If I had a hierarchical dataframe like this:

level_1<-c("a","a","a","b","c","c")
level_2<-c("flower","flower","tree","mushroom","dog","cat")
level_3<-c("rose","sunflower","pine",NA,"spaniel",NA)
level_4<-c("pink",NA,NA,NA,NA,NA)
df<-data.frame(level_1,level_2,level_3,level_4)

How do I convert this to a list which orders according to the hierarchy, like this:

> list
 [1] "a"         "flower"    "rose"      "pink"      "sunflower" "tree"      "pine"      "b"         "mushroom"  "c"        
[11] "dog"       "spaniel"   "c"         "cat"

So for in value in level 1, it list all level 2 values expanded across the other levels. Hopefully that makes sense?

Thanks in advance!

CodePudding user response：

In the question "c" appears twice in the desired answer but "a" and "b" only appear once. We assume that this is an error and what is wanted is that each should only appear once.

uniq <- function(x) unique(na.omit(c(t(x))))
unname(unlist(by(df, df$level_1, uniq)))
##  [1] "a"         "flower"    "rose"      "pink"      "sunflower" "tree"     
##  [7] "pine"      "b"         "mushroom"  "c"         "dog"       "spaniel"  
## [13] "cat"

It could also be expressed using pipes:

uniq <- \(x) x |> t() |> c() |> na.omit() |> unique()
by(df, df$level_1, uniq) |> unlist() |> unname()

CodePudding user response：

Convert columnwise duplicated values to NA, then rowwise exclude NAs and unlist.

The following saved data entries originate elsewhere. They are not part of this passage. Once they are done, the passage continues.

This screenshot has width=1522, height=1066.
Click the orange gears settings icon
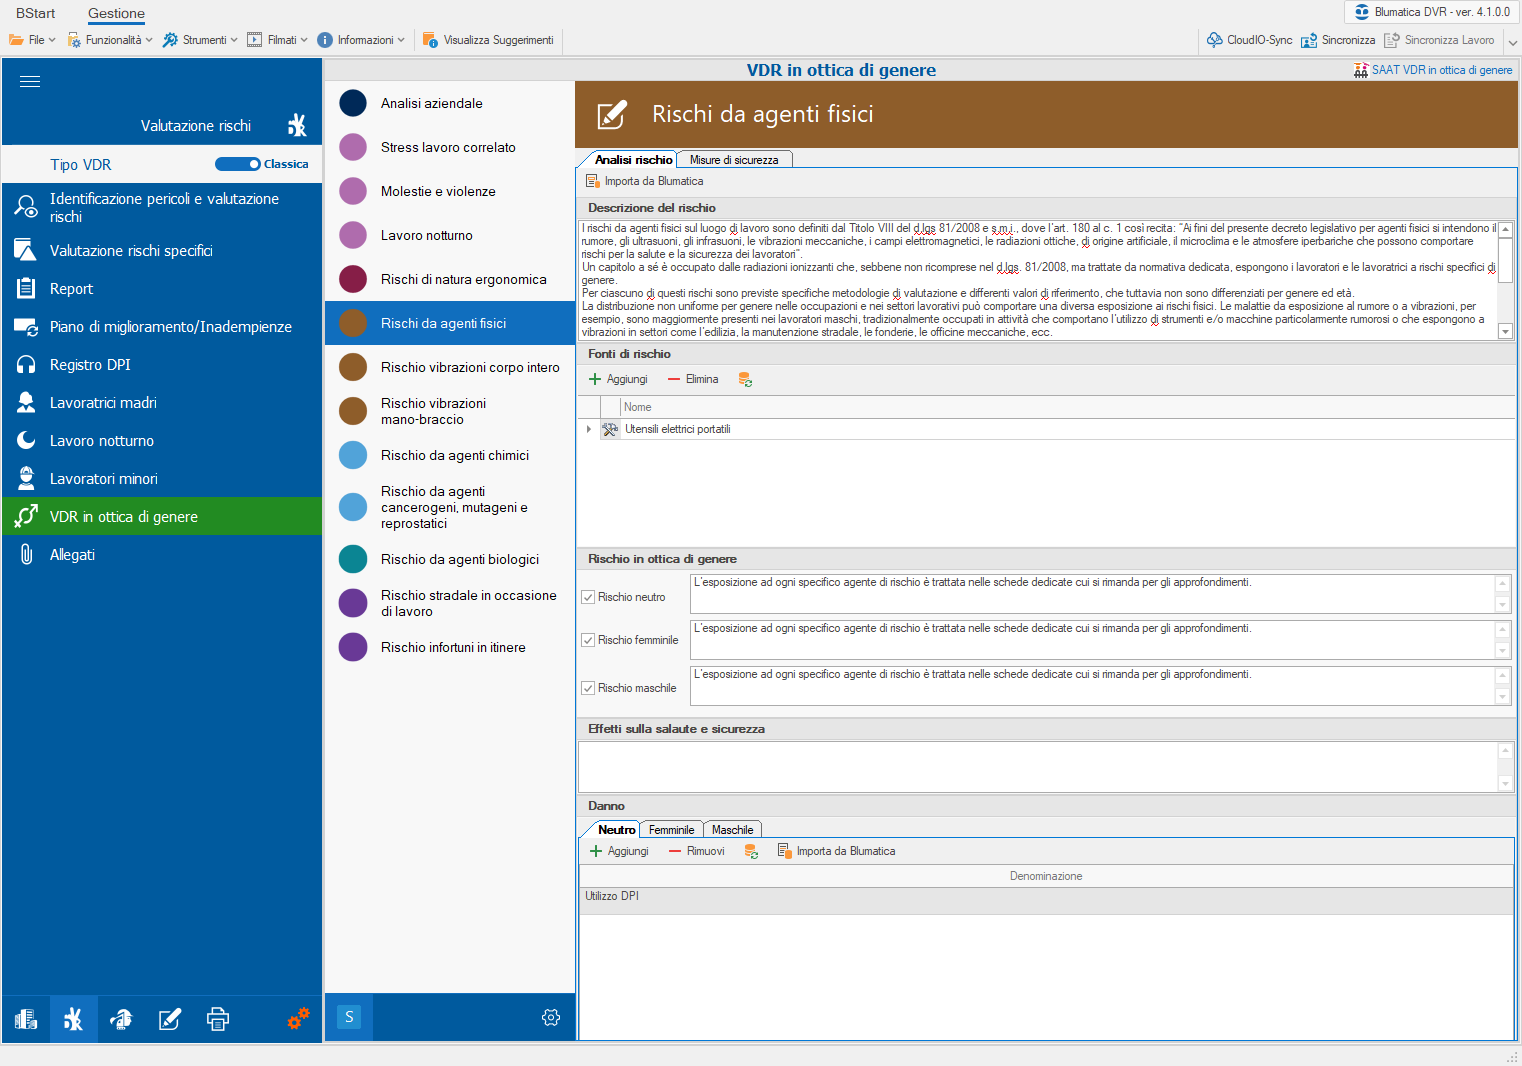(298, 1019)
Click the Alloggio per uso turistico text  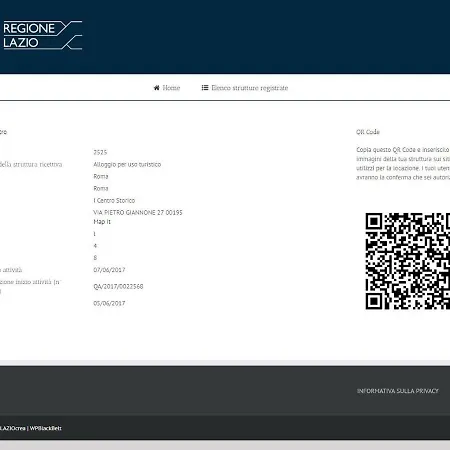[x=127, y=164]
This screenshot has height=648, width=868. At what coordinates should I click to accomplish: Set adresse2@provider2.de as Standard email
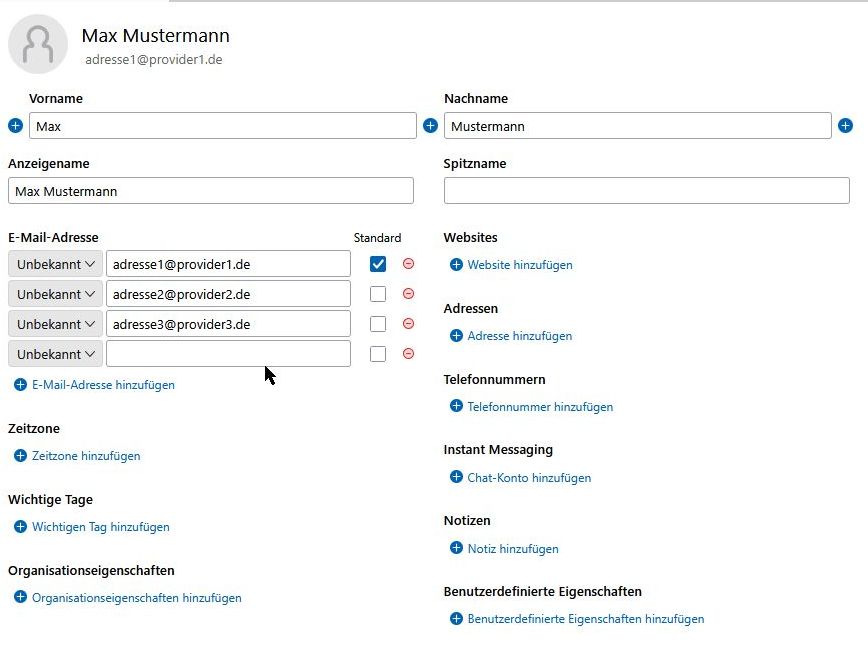pos(378,294)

df[ sapply(df, duplicated) ] <- NA

unlist(apply(df, 1, function(i){ i[ !is.na(i) ]}), use.names = FALSE)
# [1] "a"         "flower"    "rose"      "pink"      "sunflower"
# [6] "tree"      "pine"      "b"         "mushroom"  "c"        
# [11] "dog"       "spaniel"   "cat"

CodePudding user response：

We can try this

> unique(na.omit(c(t(df))))
 [1] "a"         "flower"    "rose"      "pink"      "sunflower" "tree"
 [7] "pine"      "b"         "mushroom"  "c"         "dog"       "spaniel"
[13] "cat"

CodePudding user response：

An alernative way

library(magrittr)

df %>%
  apply(1, function(x) x) %>%
  as.character() %>% 
  {.[!is.na(.)]} %>%
  unique()


# [1] "a"         "flower"    "rose"      "pink"      "sunflower"
# [6] "tree"      "pine"      "b"         "mushroom"  "c"        
# [11] "dog"       "spaniel"   "cat"